▶ _DIRECTIONS FOR THIS TASK_
The answer must consist of every record, printed exactly as it stands.

▶ _RECORDS FOR PROCESSING_

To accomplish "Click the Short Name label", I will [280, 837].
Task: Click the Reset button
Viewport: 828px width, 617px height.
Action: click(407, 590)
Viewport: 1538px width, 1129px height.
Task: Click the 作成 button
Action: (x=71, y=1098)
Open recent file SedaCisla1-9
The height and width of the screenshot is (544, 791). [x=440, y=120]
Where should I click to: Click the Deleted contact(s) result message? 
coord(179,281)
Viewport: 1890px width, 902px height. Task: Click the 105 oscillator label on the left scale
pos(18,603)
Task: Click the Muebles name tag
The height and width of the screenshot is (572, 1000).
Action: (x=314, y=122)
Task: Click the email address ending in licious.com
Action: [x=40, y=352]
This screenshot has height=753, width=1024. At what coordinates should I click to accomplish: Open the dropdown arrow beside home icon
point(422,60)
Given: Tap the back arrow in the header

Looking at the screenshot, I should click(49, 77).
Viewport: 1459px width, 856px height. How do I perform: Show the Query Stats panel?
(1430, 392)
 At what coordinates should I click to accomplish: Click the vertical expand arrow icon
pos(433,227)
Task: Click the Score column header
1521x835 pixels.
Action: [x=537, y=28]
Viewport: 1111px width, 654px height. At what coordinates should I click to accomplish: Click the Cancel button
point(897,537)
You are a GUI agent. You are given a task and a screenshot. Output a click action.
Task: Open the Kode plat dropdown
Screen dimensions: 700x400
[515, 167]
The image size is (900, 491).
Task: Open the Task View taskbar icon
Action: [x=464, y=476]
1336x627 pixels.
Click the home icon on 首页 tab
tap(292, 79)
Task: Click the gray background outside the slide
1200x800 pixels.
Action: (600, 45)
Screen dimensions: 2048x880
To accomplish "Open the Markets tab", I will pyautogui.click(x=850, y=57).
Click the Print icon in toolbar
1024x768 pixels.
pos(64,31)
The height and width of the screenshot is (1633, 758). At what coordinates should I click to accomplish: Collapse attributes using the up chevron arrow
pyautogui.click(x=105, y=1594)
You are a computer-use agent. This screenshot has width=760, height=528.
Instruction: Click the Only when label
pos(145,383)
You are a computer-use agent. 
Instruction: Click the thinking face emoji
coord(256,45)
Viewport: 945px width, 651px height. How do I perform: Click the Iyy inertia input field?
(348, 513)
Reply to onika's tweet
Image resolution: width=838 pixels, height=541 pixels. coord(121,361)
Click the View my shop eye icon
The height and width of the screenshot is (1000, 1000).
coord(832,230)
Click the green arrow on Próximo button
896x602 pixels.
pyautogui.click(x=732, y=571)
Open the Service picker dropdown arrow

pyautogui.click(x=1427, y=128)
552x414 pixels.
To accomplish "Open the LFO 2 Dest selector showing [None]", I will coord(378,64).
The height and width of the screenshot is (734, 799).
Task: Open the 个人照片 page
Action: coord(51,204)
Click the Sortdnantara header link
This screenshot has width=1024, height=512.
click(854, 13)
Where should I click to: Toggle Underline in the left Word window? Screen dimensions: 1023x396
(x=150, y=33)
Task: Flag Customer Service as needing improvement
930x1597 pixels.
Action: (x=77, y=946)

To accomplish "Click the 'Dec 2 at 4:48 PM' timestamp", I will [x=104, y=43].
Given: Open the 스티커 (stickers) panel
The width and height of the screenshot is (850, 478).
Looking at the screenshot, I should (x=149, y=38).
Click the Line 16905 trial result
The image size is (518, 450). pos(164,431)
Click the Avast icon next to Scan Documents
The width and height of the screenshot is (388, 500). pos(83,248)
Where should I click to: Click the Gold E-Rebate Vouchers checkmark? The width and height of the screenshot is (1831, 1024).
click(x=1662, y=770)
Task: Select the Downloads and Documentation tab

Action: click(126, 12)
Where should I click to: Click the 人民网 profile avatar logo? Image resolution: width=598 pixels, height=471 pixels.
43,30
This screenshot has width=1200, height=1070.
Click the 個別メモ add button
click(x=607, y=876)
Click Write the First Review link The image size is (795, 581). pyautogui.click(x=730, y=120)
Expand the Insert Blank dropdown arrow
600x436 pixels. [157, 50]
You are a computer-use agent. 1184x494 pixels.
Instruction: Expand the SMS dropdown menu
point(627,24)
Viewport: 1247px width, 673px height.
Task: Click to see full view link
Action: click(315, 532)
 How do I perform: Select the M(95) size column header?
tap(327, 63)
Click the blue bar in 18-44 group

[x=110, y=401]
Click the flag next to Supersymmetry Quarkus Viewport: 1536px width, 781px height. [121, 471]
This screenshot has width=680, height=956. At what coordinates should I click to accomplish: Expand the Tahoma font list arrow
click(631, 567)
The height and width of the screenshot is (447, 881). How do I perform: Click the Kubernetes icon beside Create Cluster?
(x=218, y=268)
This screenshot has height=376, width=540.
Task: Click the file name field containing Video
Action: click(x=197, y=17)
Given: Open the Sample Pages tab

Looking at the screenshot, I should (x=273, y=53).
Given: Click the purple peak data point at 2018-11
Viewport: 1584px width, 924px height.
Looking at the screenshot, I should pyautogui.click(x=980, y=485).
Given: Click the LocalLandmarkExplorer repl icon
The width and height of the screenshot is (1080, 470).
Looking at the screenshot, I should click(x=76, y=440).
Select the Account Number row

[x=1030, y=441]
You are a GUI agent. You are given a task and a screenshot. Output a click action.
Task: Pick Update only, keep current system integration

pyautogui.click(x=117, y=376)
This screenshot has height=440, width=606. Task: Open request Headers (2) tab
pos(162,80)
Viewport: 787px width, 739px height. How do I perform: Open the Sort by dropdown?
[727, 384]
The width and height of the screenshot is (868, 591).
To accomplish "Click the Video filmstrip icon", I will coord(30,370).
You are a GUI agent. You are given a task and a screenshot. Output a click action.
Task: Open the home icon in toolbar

▶ _RESULT OF THE EXERCISE_
To accomplish "Click the Short Name label", I will [280, 837].
Task: Click the Reset button
Viewport: 828px width, 617px height.
Action: click(407, 590)
Viewport: 1538px width, 1129px height.
Task: Click the 作成 button
Action: (x=71, y=1098)
Open recent file SedaCisla1-9
The height and width of the screenshot is (544, 791). [x=440, y=120]
Where should I click to: Click the Deleted contact(s) result message? 
coord(179,281)
Viewport: 1890px width, 902px height. Task: Click the 105 oscillator label on the left scale
pos(18,603)
Task: Click the Muebles name tag
The height and width of the screenshot is (572, 1000).
Action: (x=314, y=122)
Task: Click the email address ending in licious.com
Action: [x=40, y=352]
This screenshot has height=753, width=1024. At what coordinates should I click to accomplish: Open the dropdown arrow beside home icon
point(422,60)
Given: Tap the back arrow in the header

Looking at the screenshot, I should click(49, 77).
Viewport: 1459px width, 856px height. How do I perform: Show the Query Stats panel?
(1430, 392)
 At what coordinates should I click to accomplish: Click the vertical expand arrow icon
pos(433,227)
Task: Click the Score column header
1521x835 pixels.
Action: [x=537, y=28]
Viewport: 1111px width, 654px height. At what coordinates should I click to accomplish: Click the Cancel button
point(897,537)
You are a GUI agent. You are given a task and a screenshot. Output a click action.
Task: Open the Kode plat dropdown
Screen dimensions: 700x400
[515, 167]
The image size is (900, 491).
Task: Open the Task View taskbar icon
Action: [x=464, y=476]
1336x627 pixels.
Click the home icon on 首页 tab
tap(292, 79)
Task: Click the gray background outside the slide
1200x800 pixels.
Action: (600, 45)
Screen dimensions: 2048x880
To accomplish "Open the Markets tab", I will pyautogui.click(x=850, y=57).
Click the Print icon in toolbar
1024x768 pixels.
pos(64,31)
The height and width of the screenshot is (1633, 758). At what coordinates should I click to accomplish: Collapse attributes using the up chevron arrow
pyautogui.click(x=105, y=1594)
You are a computer-use agent. This screenshot has width=760, height=528.
Instruction: Click the Only when label
pos(145,383)
You are a computer-use agent. 
Instruction: Click the thinking face emoji
coord(256,45)
Viewport: 945px width, 651px height. How do I perform: Click the Iyy inertia input field?
(348, 513)
Reply to onika's tweet
Image resolution: width=838 pixels, height=541 pixels. coord(121,361)
Click the View my shop eye icon
The height and width of the screenshot is (1000, 1000).
coord(832,230)
Click the green arrow on Próximo button
896x602 pixels.
pyautogui.click(x=732, y=571)
Open the Service picker dropdown arrow

pyautogui.click(x=1427, y=128)
552x414 pixels.
To accomplish "Open the LFO 2 Dest selector showing [None]", I will coord(378,64).
The height and width of the screenshot is (734, 799).
Task: Open the 个人照片 page
Action: coord(51,204)
Click the Sortdnantara header link
This screenshot has width=1024, height=512.
click(854, 13)
Where should I click to: Toggle Underline in the left Word window? Screen dimensions: 1023x396
(x=150, y=33)
Task: Flag Customer Service as needing improvement
930x1597 pixels.
Action: (x=77, y=946)

To accomplish "Click the 'Dec 2 at 4:48 PM' timestamp", I will [x=104, y=43].
Given: Open the 스티커 (stickers) panel
The width and height of the screenshot is (850, 478).
Looking at the screenshot, I should (x=149, y=38).
Click the Line 16905 trial result
The image size is (518, 450). pos(164,431)
Click the Avast icon next to Scan Documents
The width and height of the screenshot is (388, 500). pos(83,248)
Where should I click to: Click the Gold E-Rebate Vouchers checkmark? The width and height of the screenshot is (1831, 1024).
click(x=1662, y=770)
Task: Select the Downloads and Documentation tab

Action: click(126, 12)
Where should I click to: Click the 人民网 profile avatar logo? Image resolution: width=598 pixels, height=471 pixels.
43,30
This screenshot has width=1200, height=1070.
Click the 個別メモ add button
click(x=607, y=876)
Click Write the First Review link The image size is (795, 581). pyautogui.click(x=730, y=120)
Expand the Insert Blank dropdown arrow
600x436 pixels. [157, 50]
You are a computer-use agent. 1184x494 pixels.
Instruction: Expand the SMS dropdown menu
point(627,24)
Viewport: 1247px width, 673px height.
Task: Click to see full view link
Action: click(315, 532)
 How do I perform: Select the M(95) size column header?
tap(327, 63)
Click the blue bar in 18-44 group

[x=110, y=401]
Click the flag next to Supersymmetry Quarkus Viewport: 1536px width, 781px height. [121, 471]
This screenshot has width=680, height=956. At what coordinates should I click to accomplish: Expand the Tahoma font list arrow
click(631, 567)
The height and width of the screenshot is (447, 881). How do I perform: Click the Kubernetes icon beside Create Cluster?
(x=218, y=268)
This screenshot has height=376, width=540.
Task: Click the file name field containing Video
Action: click(x=197, y=17)
Given: Open the Sample Pages tab

Looking at the screenshot, I should (x=273, y=53).
Given: Click the purple peak data point at 2018-11
Viewport: 1584px width, 924px height.
Looking at the screenshot, I should pyautogui.click(x=980, y=485).
Given: Click the LocalLandmarkExplorer repl icon
The width and height of the screenshot is (1080, 470).
Looking at the screenshot, I should click(x=76, y=440).
Select the Account Number row

[x=1030, y=441]
You are a GUI agent. You are given a task and a screenshot. Output a click action.
Task: Pick Update only, keep current system integration

pyautogui.click(x=117, y=376)
This screenshot has height=440, width=606. Task: Open request Headers (2) tab
pos(162,80)
Viewport: 787px width, 739px height. How do I perform: Open the Sort by dropdown?
[727, 384]
The width and height of the screenshot is (868, 591).
To accomplish "Click the Video filmstrip icon", I will coord(30,370).
You are a GUI agent. You are given a task and a screenshot. Output a click action.
Task: Open the home icon in toolbar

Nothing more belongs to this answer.